Salmon is definitely my favorite fish.  It contains so much flavor and can be prepared in so many ways, my favorite of which being fried.  This meal does take a while to prepare and uses many ingredients so plan before you make it.  
http://www.zojirushi.com/recipes/-i-takikomi-gohan-i-mixed-rice-
http://www.food.com/recipe/miso-shiru-soup-12744
http://justbento.com/handbook/johbisai/how-make-salted-salmon-shiozake
For the Bok Choi, I just fried some bacon in a wok, put in the bok choi, stirred it around with some garlic and served it.







Tuesday, December 10, 2013

Ukranian Borscht Soup


        This recipe is great for a cold winter night.  You can add pretty much any leftovers you want with the main ingredients and it'll still taste amazing.  I had a lot of kale and pork left from a previous recipe and just dumped them into the pot and it ended up great.  It takes about an hour to prepare every ingredient but if you have some extra time on your hands, this is definitely worth your effort.
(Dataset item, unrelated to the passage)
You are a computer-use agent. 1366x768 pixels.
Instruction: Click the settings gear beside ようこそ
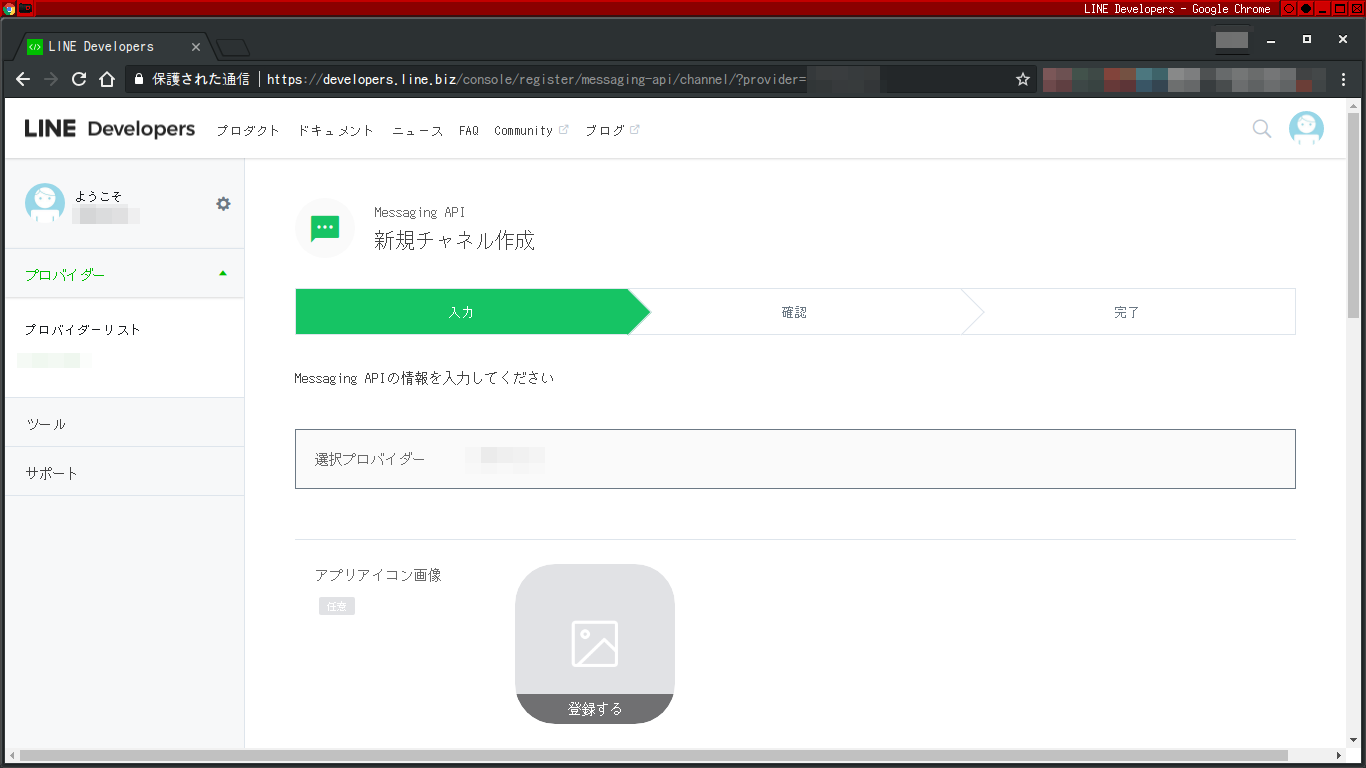pyautogui.click(x=223, y=202)
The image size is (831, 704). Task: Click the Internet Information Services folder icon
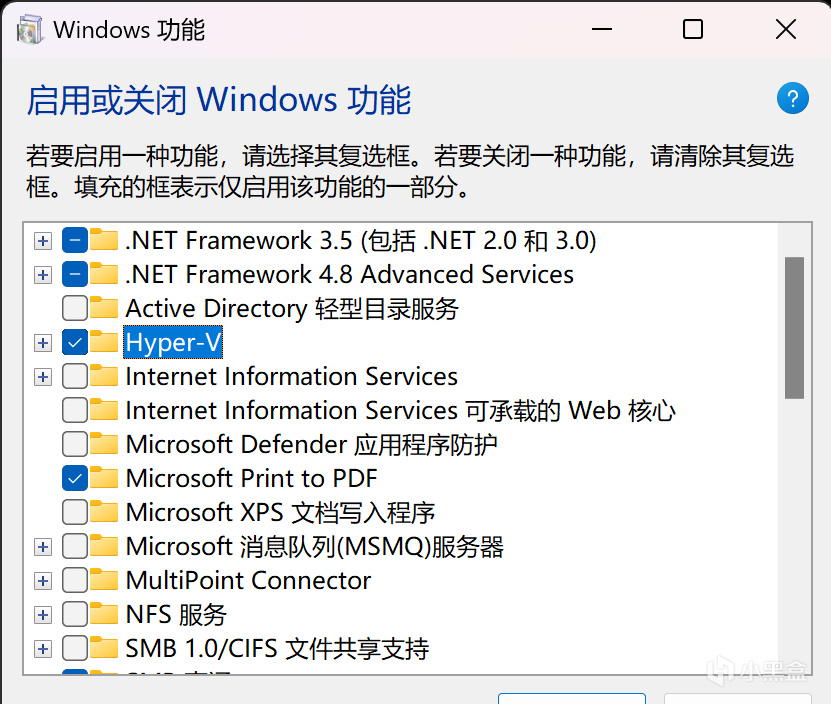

Saturday, December 7, 2013

Japanese- Yakisoba/Stir-fried Noodles

This recipe is my comfort food.  My mom is Japanese and makes it all the time because it is extremely easy to make and it's delicious.  You can use pretty much any leftovers to make it and it only takes three steps:
1. Heat some oil in a frying pan and sautee whatever vegetables you want.  I used spring onions, shiitake mushrooms and grated carrots.  Set aside your veggies once they're done cooking
2.  In the same pan, heat a tablespoon of oil and a quarter cup of water.  Add the Yaki-soba noodles and loosen them over 2-3 minutes
3. Add your sauteed vegetables and sprinkle a sauce base packet over the noodles.





 I added some tofu and pork to add more texture and flavor to the mix.
 Put some pickled ginger and sprinkle some seaweed to add to the variety of flavors.


Monday, December 2, 2013

Italian- Spaghetti and Fried Lamb Shank

12/2/13
This recipe came straight out of the New York Times magazine entitled "Remembering Marcella."  If you're strapped for time, this recipe is for you, because it only takes about an hour to prepare.  I know it's another Italian dish but c'mon, who doesn't like Italian?  You can see the full article here: http://www.nytimes.com/2013/11/10/magazine/remembering-marcella.html 


 You might want to add some garlic for more flavor.  Make sure to taste test it every few minutes.




 You're going to need a lot of salt and pepper.  Be careful of oil splashes

 I scrambled the leftover eggs as to not waste them.